For independent contractors doing knowledge work — IT consulting, graphic design, copywriting, financial advising, architecture, or engineering — Hiscox is the stronger choice. Their Professional Liability product is specifically engineered for the risks that professional freelancers face: client disputes over deliverables, claims of professional negligence, and errors that cost clients money. When evaluating next insurance vs hiscox for your contracting business, the type of work you actually do matters far more than your legal business structure or LLC status. Get that right first, and the rest of the decision follows naturally.
The Verdict: Which Should You Choose?
After going through every layer of this comparison, one thing is clear: neither provider wins outright. They’re each excellent at what they’re built for. The mistake most small business owners make is choosing based on price alone or brand name recognition — and that’s how they end up either overpaying or underinsured for the actual risks their business faces.

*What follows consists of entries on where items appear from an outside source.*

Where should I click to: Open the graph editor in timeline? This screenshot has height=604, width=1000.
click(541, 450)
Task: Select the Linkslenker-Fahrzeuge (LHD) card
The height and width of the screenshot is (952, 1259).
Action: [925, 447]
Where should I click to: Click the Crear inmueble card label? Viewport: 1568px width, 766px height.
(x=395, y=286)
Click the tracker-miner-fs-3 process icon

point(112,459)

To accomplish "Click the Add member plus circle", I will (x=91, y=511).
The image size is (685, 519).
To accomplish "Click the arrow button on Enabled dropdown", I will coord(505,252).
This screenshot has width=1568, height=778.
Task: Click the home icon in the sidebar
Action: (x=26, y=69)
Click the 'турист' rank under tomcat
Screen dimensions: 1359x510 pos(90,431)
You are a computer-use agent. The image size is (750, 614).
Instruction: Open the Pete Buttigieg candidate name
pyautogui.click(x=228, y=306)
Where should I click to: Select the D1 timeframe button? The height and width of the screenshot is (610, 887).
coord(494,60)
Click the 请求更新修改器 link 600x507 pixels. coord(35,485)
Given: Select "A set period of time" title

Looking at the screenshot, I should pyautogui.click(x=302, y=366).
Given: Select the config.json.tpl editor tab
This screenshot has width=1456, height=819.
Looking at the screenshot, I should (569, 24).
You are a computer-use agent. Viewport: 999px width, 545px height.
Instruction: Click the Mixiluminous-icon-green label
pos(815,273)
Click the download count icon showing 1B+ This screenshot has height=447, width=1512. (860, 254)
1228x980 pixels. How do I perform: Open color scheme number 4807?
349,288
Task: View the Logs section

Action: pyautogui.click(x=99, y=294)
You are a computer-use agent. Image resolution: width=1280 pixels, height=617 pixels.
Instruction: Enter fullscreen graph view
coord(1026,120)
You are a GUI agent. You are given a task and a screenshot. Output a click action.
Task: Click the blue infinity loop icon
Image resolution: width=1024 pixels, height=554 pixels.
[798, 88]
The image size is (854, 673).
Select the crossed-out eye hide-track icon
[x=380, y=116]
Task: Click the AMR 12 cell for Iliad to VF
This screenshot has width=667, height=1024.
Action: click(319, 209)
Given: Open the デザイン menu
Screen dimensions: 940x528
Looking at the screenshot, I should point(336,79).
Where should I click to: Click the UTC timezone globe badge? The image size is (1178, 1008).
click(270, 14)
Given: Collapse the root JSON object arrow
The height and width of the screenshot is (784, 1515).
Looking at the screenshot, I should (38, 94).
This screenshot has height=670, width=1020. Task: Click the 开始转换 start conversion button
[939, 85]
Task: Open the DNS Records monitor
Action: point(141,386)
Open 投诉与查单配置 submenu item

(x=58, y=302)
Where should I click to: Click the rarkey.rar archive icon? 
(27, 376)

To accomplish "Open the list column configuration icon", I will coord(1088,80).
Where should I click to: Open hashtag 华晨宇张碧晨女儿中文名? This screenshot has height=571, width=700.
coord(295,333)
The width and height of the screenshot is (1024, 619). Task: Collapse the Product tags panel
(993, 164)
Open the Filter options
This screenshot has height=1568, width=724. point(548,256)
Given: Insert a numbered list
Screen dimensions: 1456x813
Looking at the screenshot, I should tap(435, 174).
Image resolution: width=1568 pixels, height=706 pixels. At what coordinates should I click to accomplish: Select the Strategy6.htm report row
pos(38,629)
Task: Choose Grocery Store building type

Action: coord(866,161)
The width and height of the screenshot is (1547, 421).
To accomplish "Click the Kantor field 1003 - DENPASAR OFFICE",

If you do physical or trade-based work and want fast, affordable, mobile-managed coverage — Next Insurance is your answer. It’s priced right, built right, and moves at the speed small business owners actually need. If you deliver professional services and need policy language that can hold up in a real dispute — Hiscox is worth every extra dollar. Their depth of professional liability coverage and proven claims process are things you really do feel when something goes wrong.
The smartest move? Get a quote from both. Compare the actual policy documents side by side. And make the decision based on what your business does — not what anyone else tells you is the “best” option in the abstract. You can also learn more about Next Insurance or dig into our full Next Insurance review to go even deeper before committing. Don’t let the decision sit — being underinsured is always more expensive than the premium you’re trying to avoid.